AIM OF THE TASK. According to the biography of Burt Green Wilder below, in which years did he hold his professorship at Cornell?

American anatomist. (1841–1925)

Burt Green Wilder (August 11, 1841 – January 21, 1925) was an American comparative anatomist.

==Biography==
Burton Green Wilder was born in Boston to David and Celia Colton Wilder. He graduated at Harvard (Lawrence Scientific School, 1862; medical department, 1866). During part of the Civil War he served as surgeon of the Fifty-fifth (Negro) Massachusetts Infantry. From 1867 to his retirement in 1910 he was professor of neurology and vertebrate zoölogy at Cornell.

He was elected as a member to the American Philosophical Society in 1878.

In 1885 he was president of the American Neurological Association and in 1898 of the Association of American Anatomists. He was a member of the American Anthropometric Society, but quit in 1891 due to their restrictions that all brains be stored in Philadelphia. While at Cornell, Wilder began what would become the Wilder Brain Collection. He died at his home in Chestnut Hill, Massachusetts on January 21, 1925. His own brain was removed from his corpse and added to the collection.

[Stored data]
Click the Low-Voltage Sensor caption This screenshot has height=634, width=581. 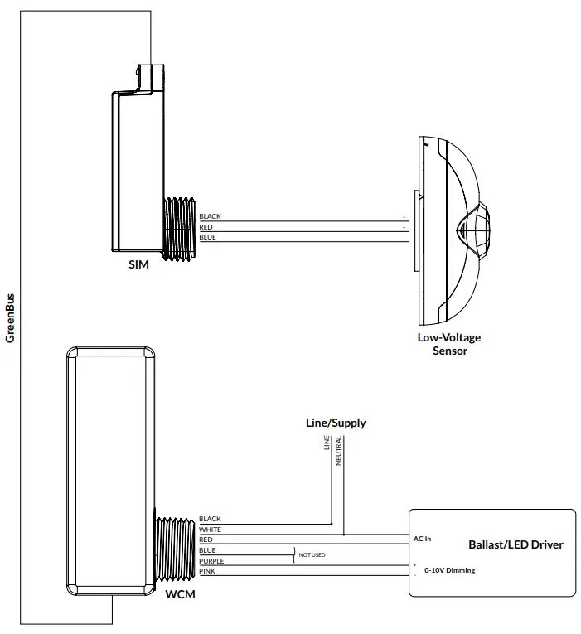point(449,344)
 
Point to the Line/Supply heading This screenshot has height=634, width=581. point(336,423)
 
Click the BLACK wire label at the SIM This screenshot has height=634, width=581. point(210,216)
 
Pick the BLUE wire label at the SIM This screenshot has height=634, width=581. point(207,237)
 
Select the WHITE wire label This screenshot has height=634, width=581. point(210,530)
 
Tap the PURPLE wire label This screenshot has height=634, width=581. point(211,561)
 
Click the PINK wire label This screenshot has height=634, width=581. point(206,571)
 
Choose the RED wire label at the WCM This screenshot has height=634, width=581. point(206,540)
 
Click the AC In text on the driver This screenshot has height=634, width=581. point(422,539)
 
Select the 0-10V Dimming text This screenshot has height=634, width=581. point(449,570)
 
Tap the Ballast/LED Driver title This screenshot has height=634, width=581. point(516,544)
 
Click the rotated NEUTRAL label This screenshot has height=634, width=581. point(339,451)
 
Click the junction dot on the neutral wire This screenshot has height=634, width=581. point(344,535)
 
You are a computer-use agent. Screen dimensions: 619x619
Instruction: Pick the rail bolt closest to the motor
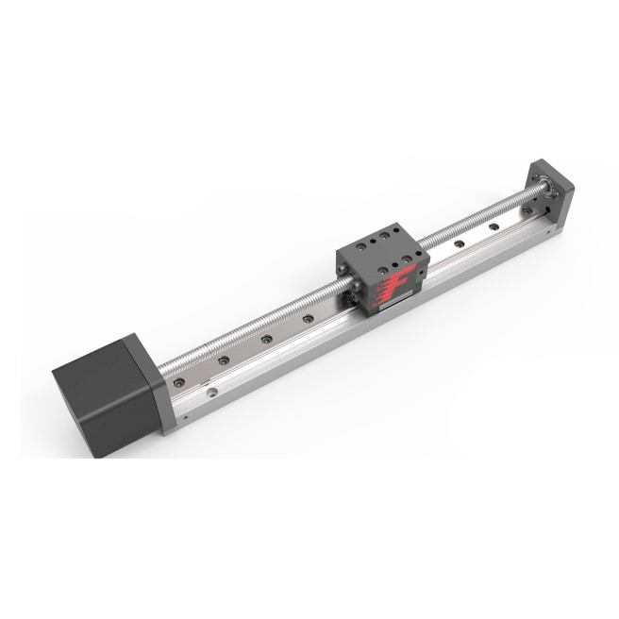[x=180, y=382]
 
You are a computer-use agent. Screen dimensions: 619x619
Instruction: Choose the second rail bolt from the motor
[x=223, y=360]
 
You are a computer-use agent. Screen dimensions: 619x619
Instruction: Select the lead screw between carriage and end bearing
[x=481, y=211]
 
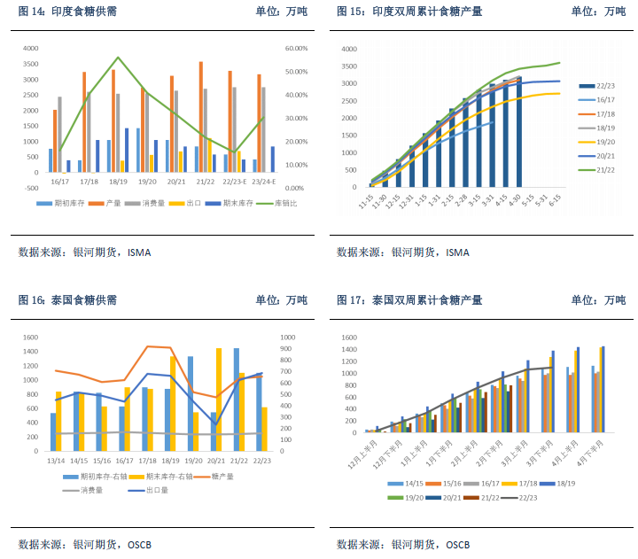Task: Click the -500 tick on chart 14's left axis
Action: (x=31, y=188)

EXERCISE OUTPUT. From 1867 to his retirement in 1910.